Camus' Plague popped into my head this morning as I listened to the disheartening news coming from Iraq and Gaza. How easy it was to fight rats! No one understood that better than Camus whose book was supposedly written about the Nazis. But, then, Nazis, unlike rats, are human beings with families who could be even charming and generate pity. Racists and anti-Semites are not the only ones attracted to holocaust denial, pacifists and humanists are too. They, like Camus,do not like the moral difficulties which are inherent in fighting human evil.
Just compare the amount of attention human rights advocates pay to the fight on AIDS to the attention they pay to the Internecine wars devastating Sudan and Nigeria. Both are in Africa. Both are devastating but one is much easier to deal with morally than the other. Bacteria are such easy enemies. So despite the fact that the treatment can be brutal, doctors do make mistakes and patients do die, those who fight the good fight get a pass.
The sole complaint against those fighting AIDS is that they are not doing so aggressively enough. The opposite is often true in the war on human evil. There, the complaint is that the war is pursued too aggressively and with imperfect means.
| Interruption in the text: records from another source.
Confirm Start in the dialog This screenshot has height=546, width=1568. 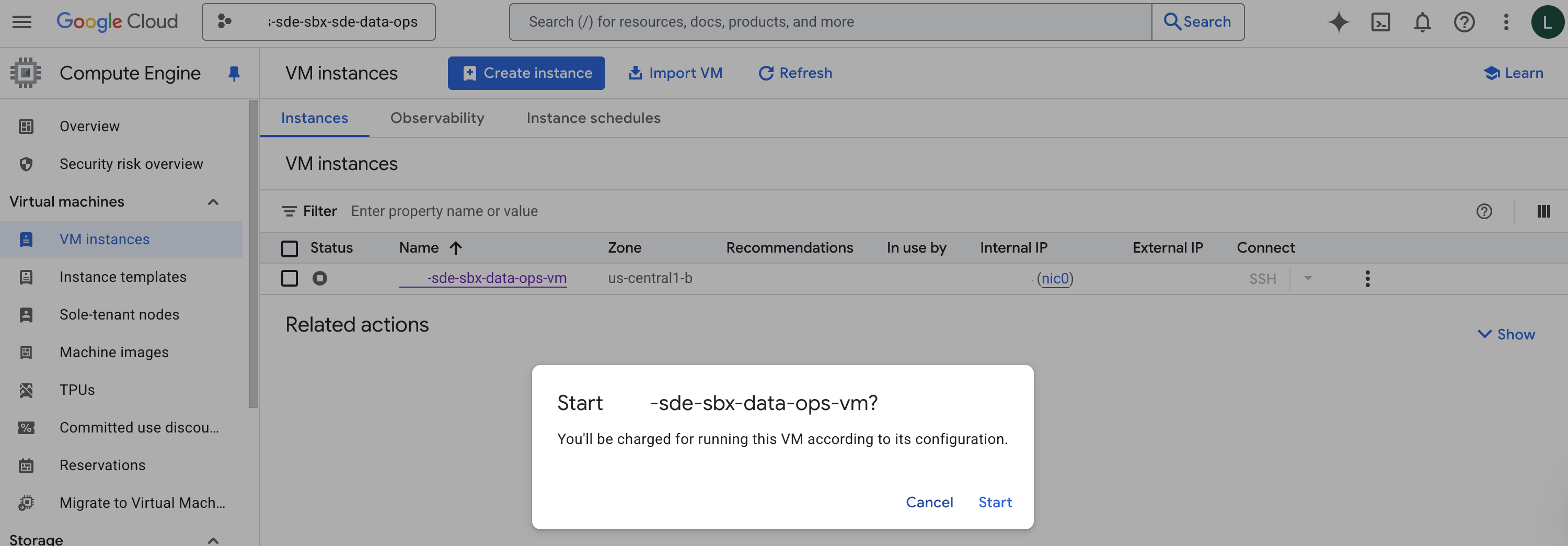click(x=995, y=502)
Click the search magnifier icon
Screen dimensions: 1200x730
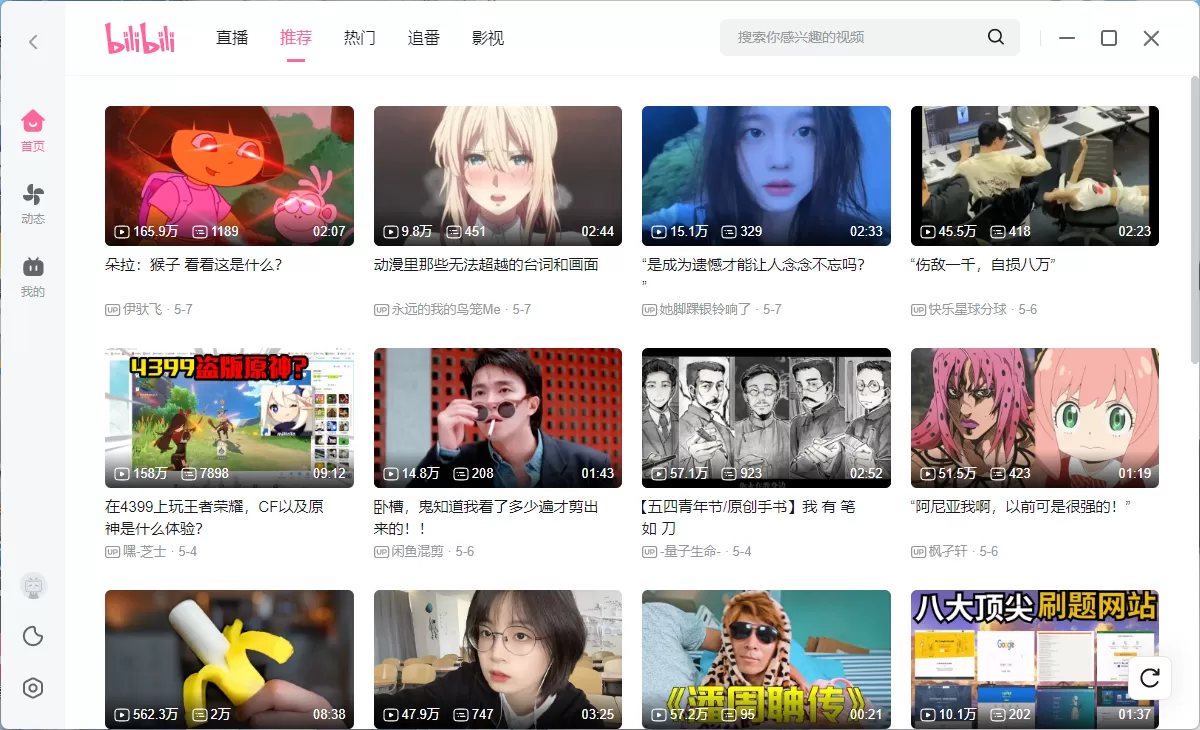click(995, 37)
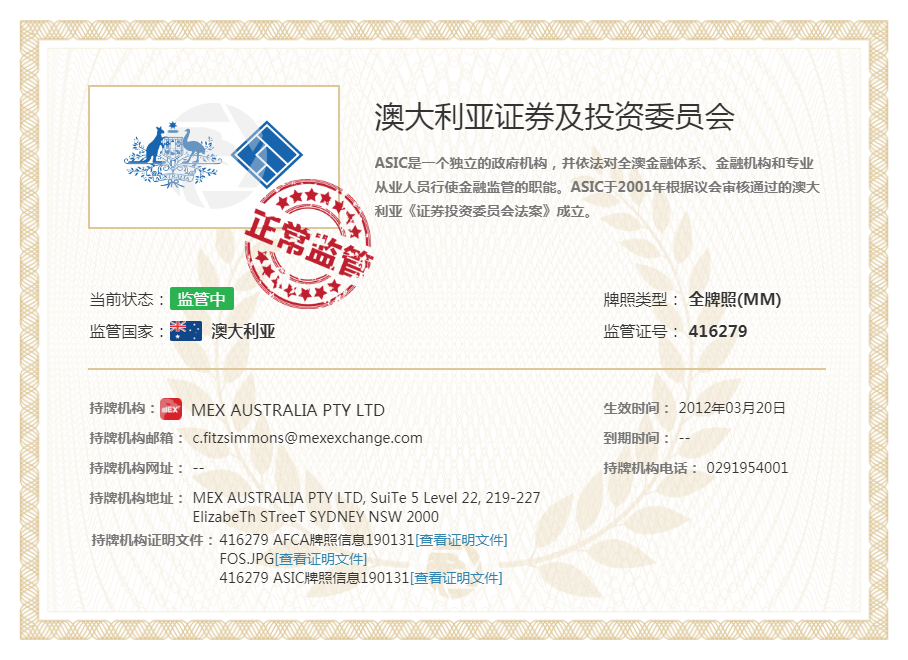Select the MEX AUSTRALIA PTY LTD institution name

coord(288,410)
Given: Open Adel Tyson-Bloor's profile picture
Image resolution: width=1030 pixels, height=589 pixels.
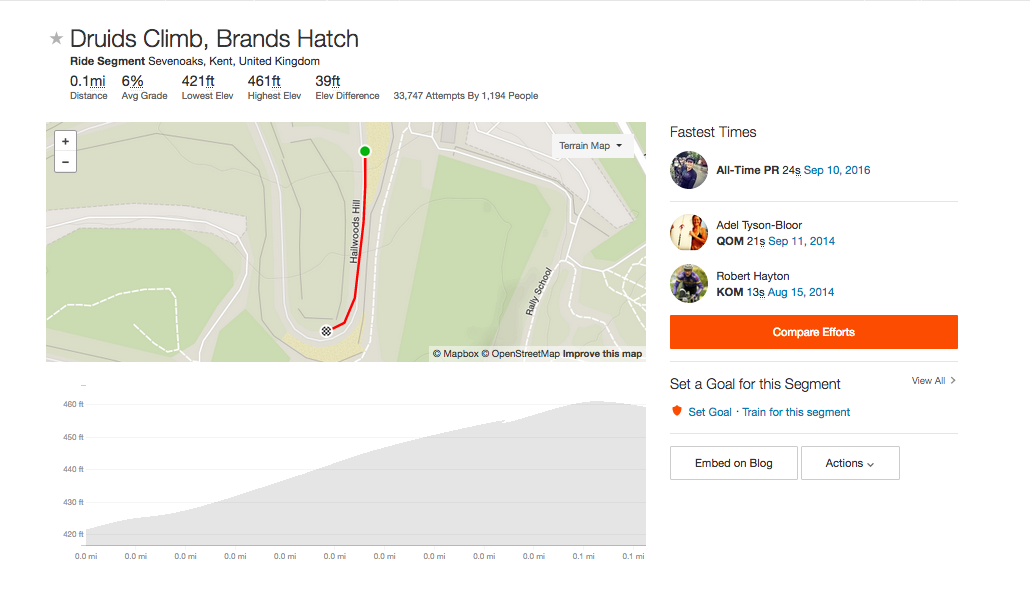Looking at the screenshot, I should pos(689,233).
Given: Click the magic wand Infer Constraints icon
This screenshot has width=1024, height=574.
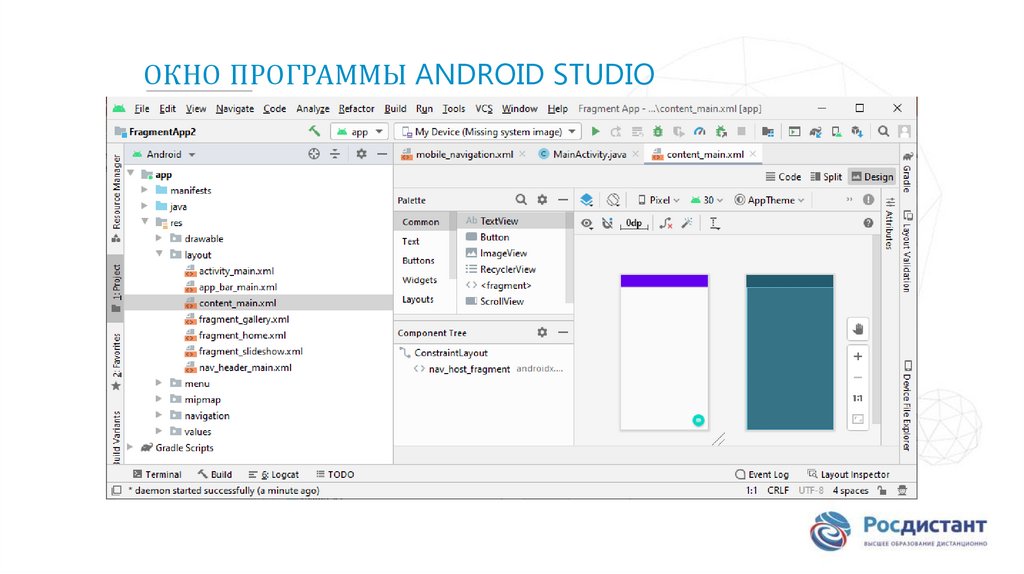Looking at the screenshot, I should coord(686,224).
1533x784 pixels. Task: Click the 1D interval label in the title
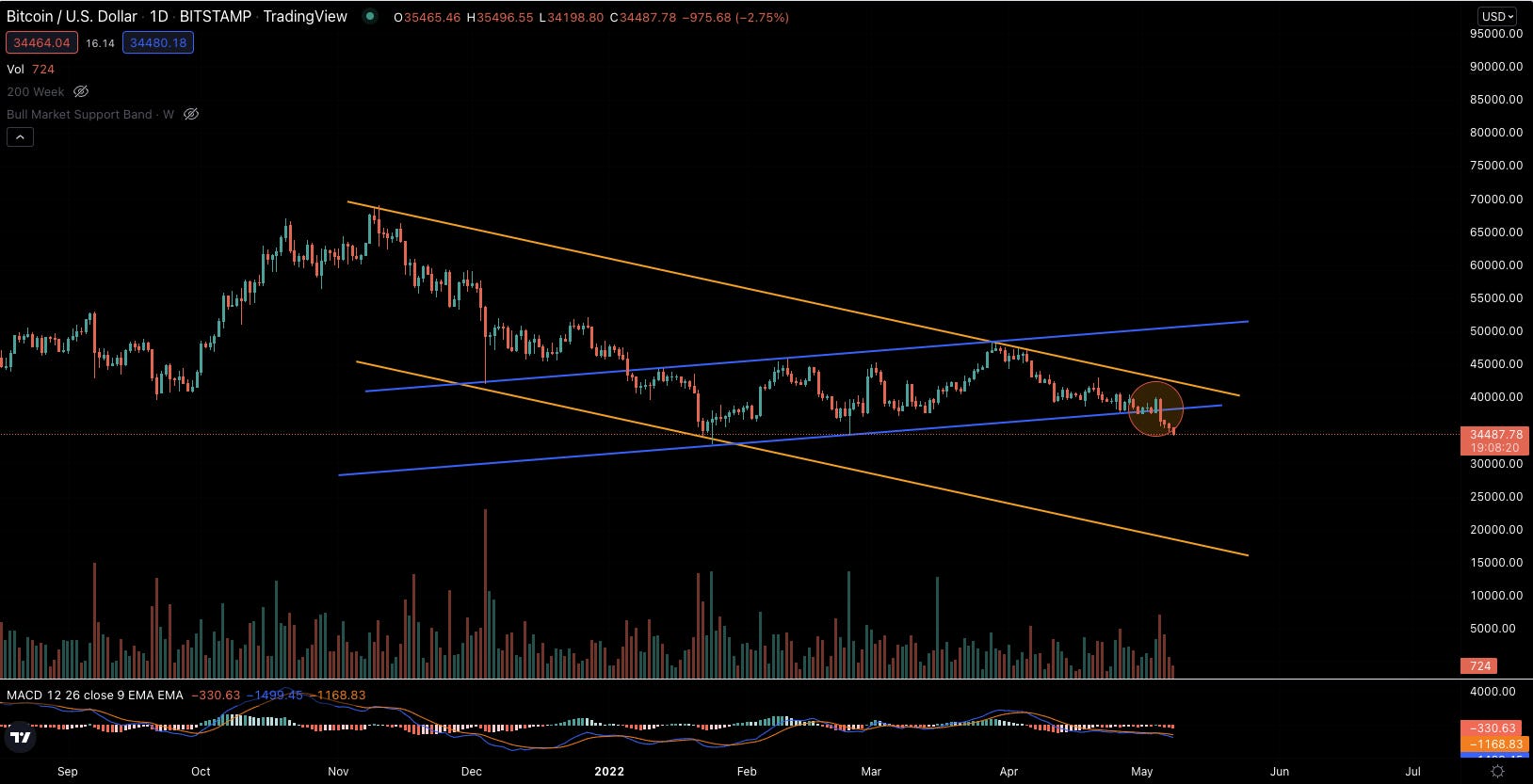click(x=158, y=16)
Let me make it clear, I do not ask for a carte blanche for those fighting the good fight. It is imperative to make sure that the collateral damage is as small as possible. I merely ask for a some forgiveness, understanding and a realization that doing too little is just as damaging as doing too much. For terrorism is a global cancer. Iraq and Gaza are amongst its major centers and unless it is subjected to radical cure during this summer of our discontent, it will consume us all.